Adalet Sarayında Ölüm

11 Nisan 2015 Cumartesi

Çizme, Çağlayan trajedisi şokunun adeta bir fotokopisini yaşıyor. Milano adalet sarayında, aralarında bir yargıcın da bulunduğu üç kişiyi öldüren İtalya’daki saldırgan, hileli iflastan yargılanan bir dolandırıcı, terörist değil.
Ama failin, ülkenin en kilit adalet sarayına silahını sokuş yöntemi aynı.
Adalet sarayındaki yargıcının güvenliğini sağlayamayan bir devlet vatandaşını nasıl korur” sorusunu sordurtan “güvenlik” tartışmaları da keza, aynı.
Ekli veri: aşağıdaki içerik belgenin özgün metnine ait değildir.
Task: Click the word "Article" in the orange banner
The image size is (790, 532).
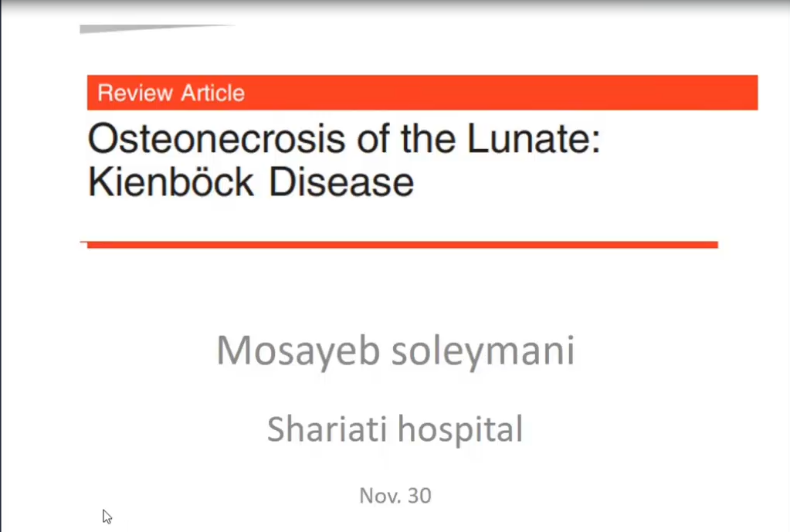Action: pyautogui.click(x=212, y=93)
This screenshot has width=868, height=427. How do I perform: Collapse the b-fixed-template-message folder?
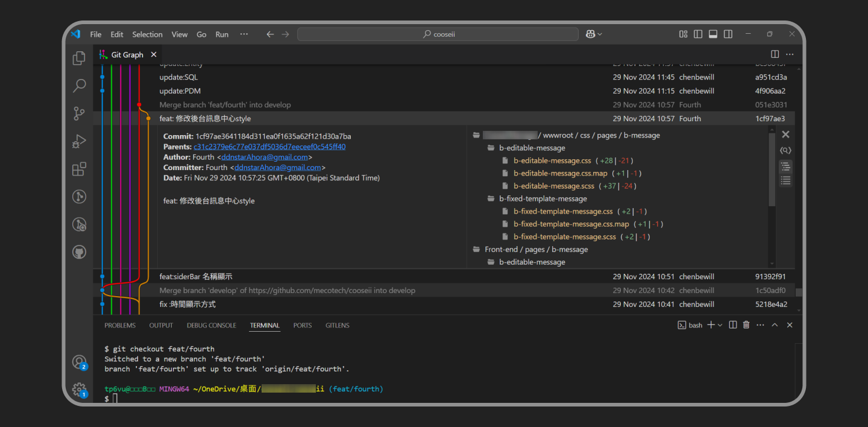[x=542, y=198]
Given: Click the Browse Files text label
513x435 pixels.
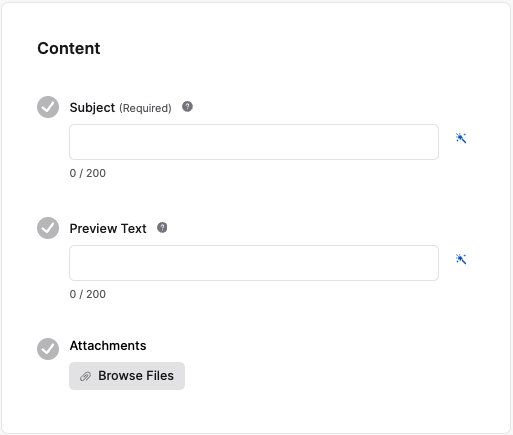Looking at the screenshot, I should (136, 376).
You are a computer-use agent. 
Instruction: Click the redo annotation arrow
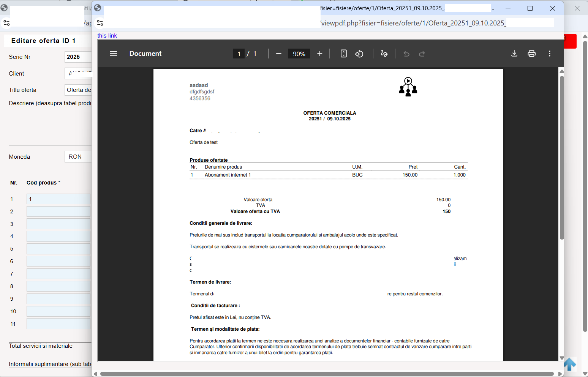click(422, 54)
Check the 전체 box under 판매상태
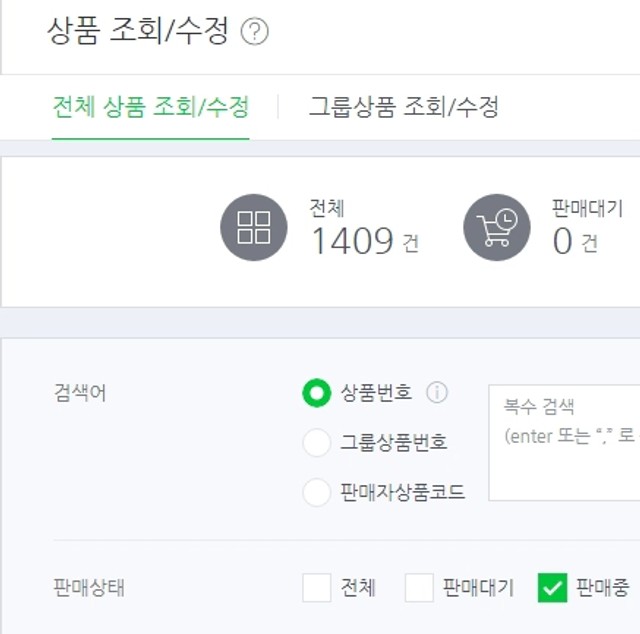This screenshot has width=640, height=634. [316, 587]
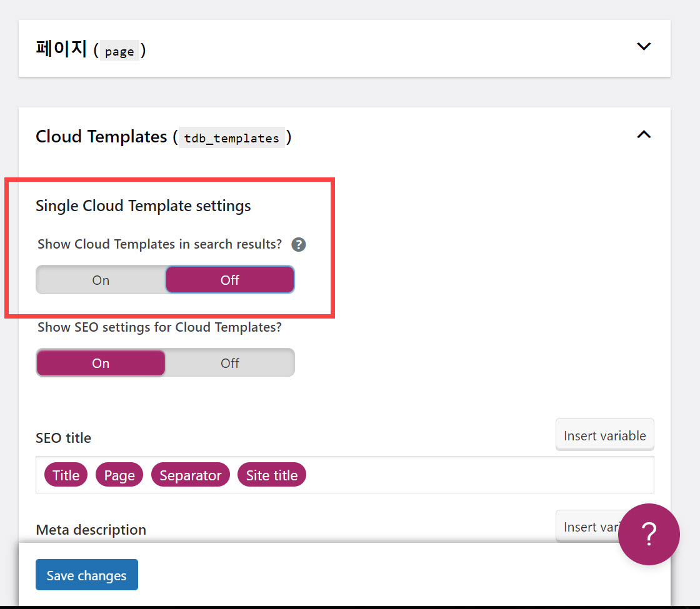
Task: Select the Title variable pill
Action: click(x=66, y=475)
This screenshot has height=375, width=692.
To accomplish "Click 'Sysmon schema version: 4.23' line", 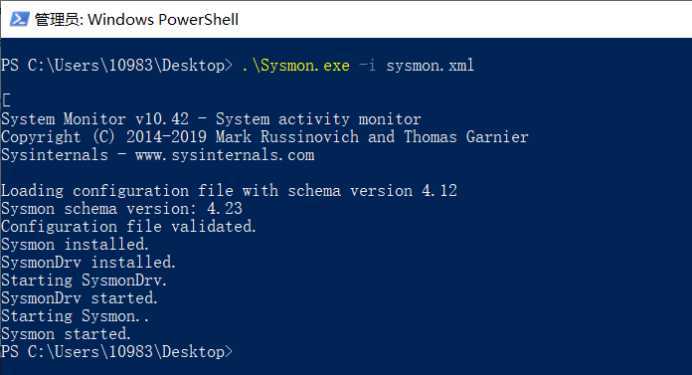I will pyautogui.click(x=122, y=209).
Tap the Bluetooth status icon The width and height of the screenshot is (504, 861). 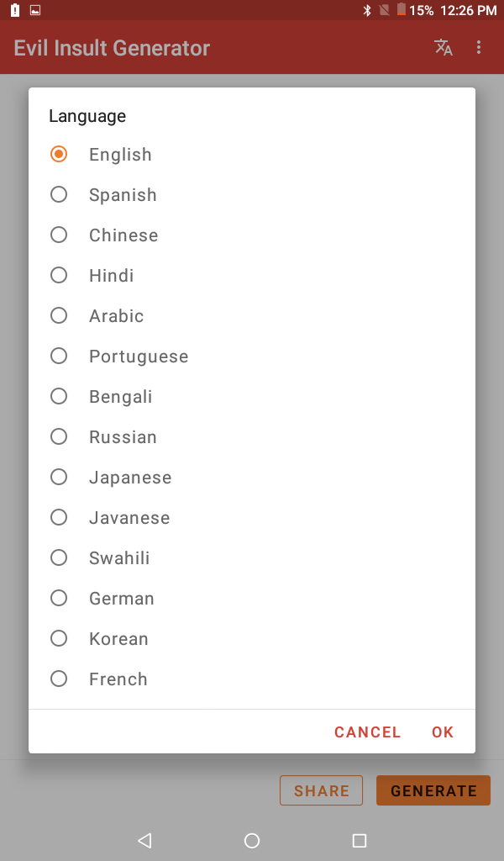[367, 11]
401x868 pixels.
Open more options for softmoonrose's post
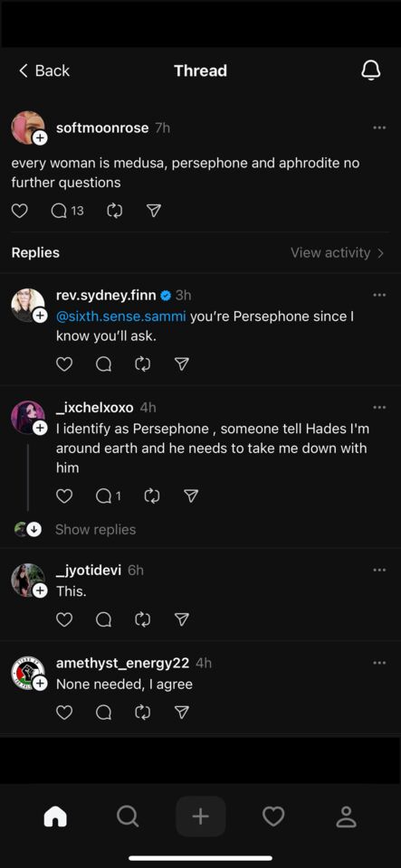click(x=379, y=127)
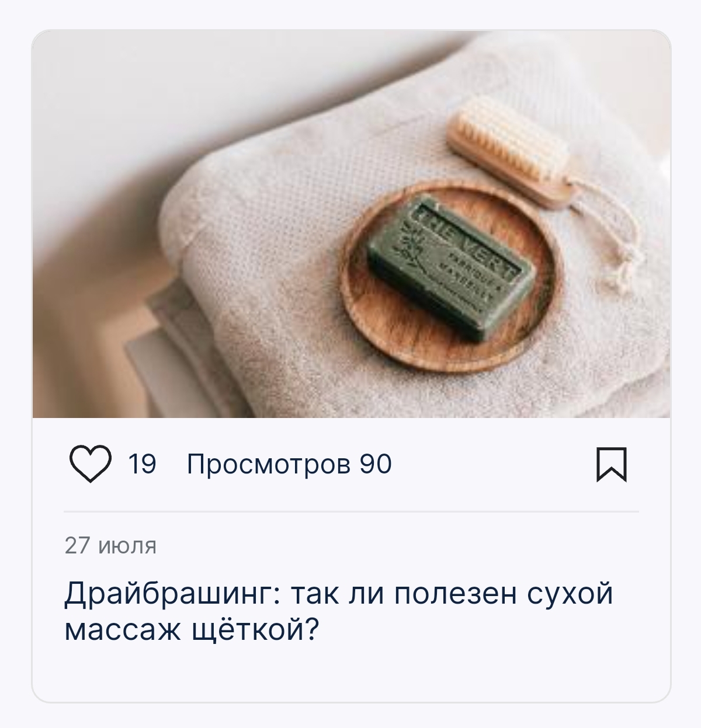Bookmark the dry brushing article
Image resolution: width=701 pixels, height=728 pixels.
[x=611, y=465]
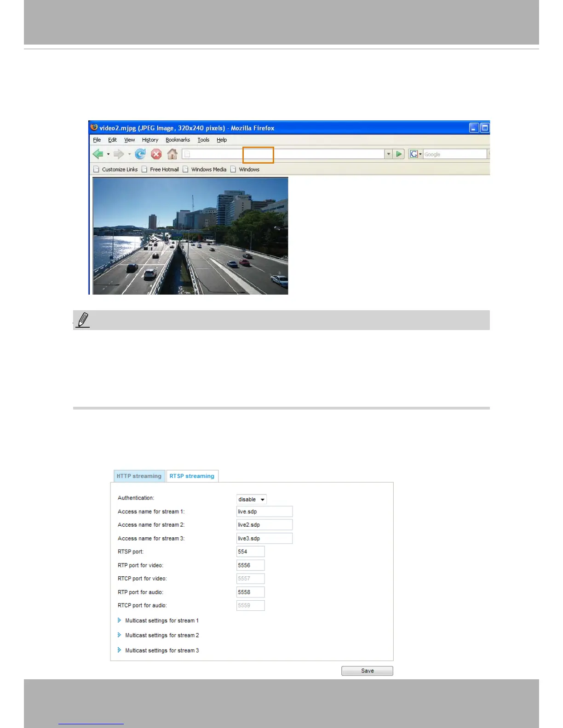Click the red Stop loading icon

156,154
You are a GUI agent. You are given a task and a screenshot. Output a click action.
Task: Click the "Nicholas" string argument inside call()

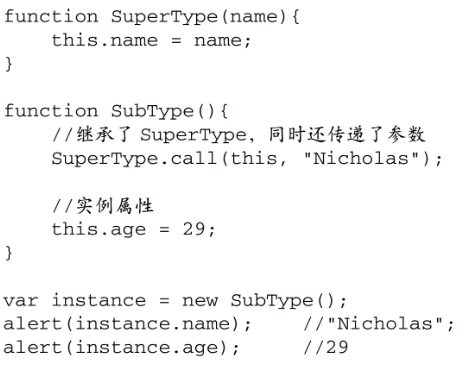[361, 158]
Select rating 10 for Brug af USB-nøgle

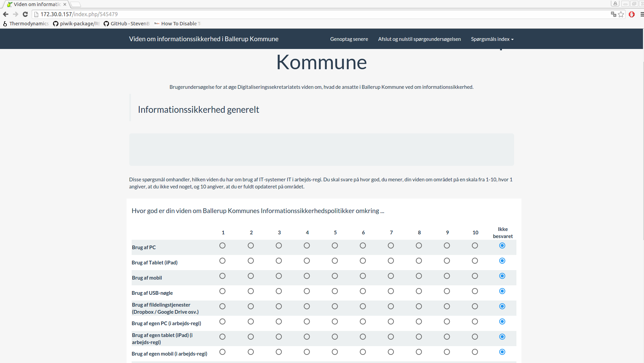475,291
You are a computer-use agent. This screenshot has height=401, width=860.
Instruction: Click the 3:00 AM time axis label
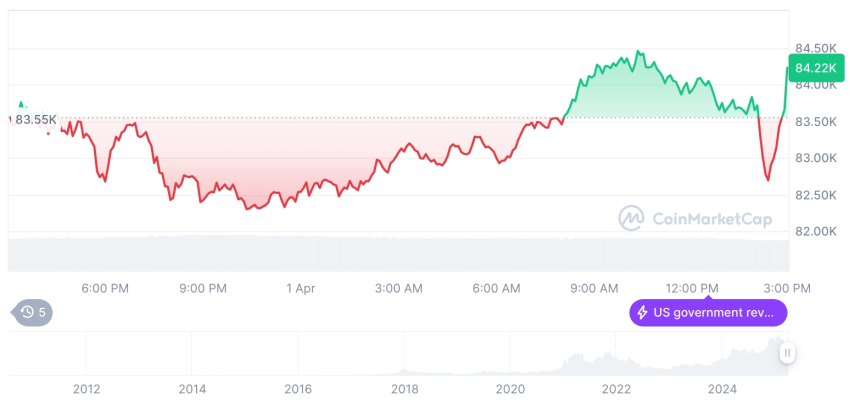(x=398, y=288)
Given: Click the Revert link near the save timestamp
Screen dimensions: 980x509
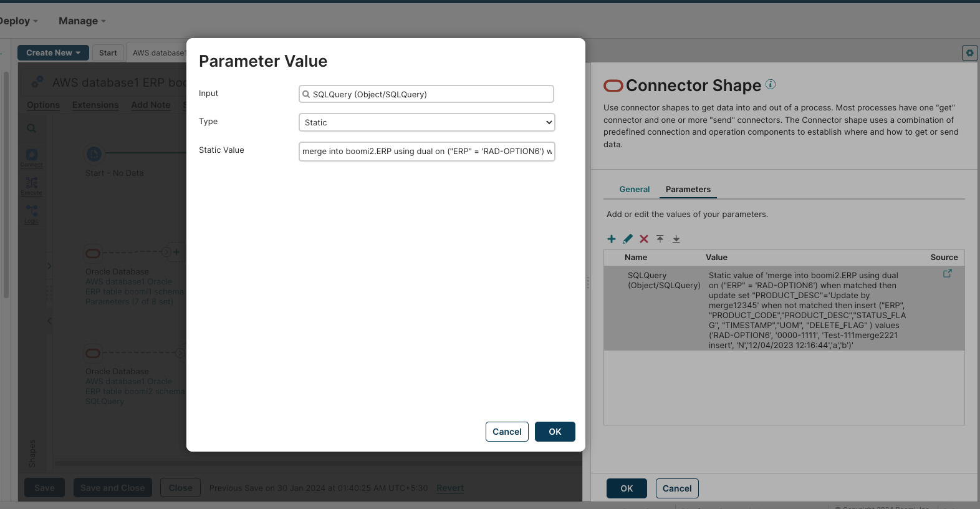Looking at the screenshot, I should [450, 488].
Milano adalet sarayına dış muhabirlik yıllarımda çok gittim.
Milano Adliyesi “Temiz Eller”le eşanlama gelirdi. Temiz Eller davaları burada görülürdü.
Aynı “saray” sonra Berlusconi’yi yargılayan yolsuzluk, rüşvet davalarıyla anılır oldu.
Bu mekân bu yüzden İtalya’nın en büyük hukuki-siyasi dönemeçlerine damga vuran bir yerdir.
’90’lar başında “Temiz Eller”, burada bir siyasi sınıfı tasfiye etti.
Hıristiyan Demokratlardan Sosyalistlere dek.. meydanın boşalmasıyla, patron Berlusconi siyasete girdi…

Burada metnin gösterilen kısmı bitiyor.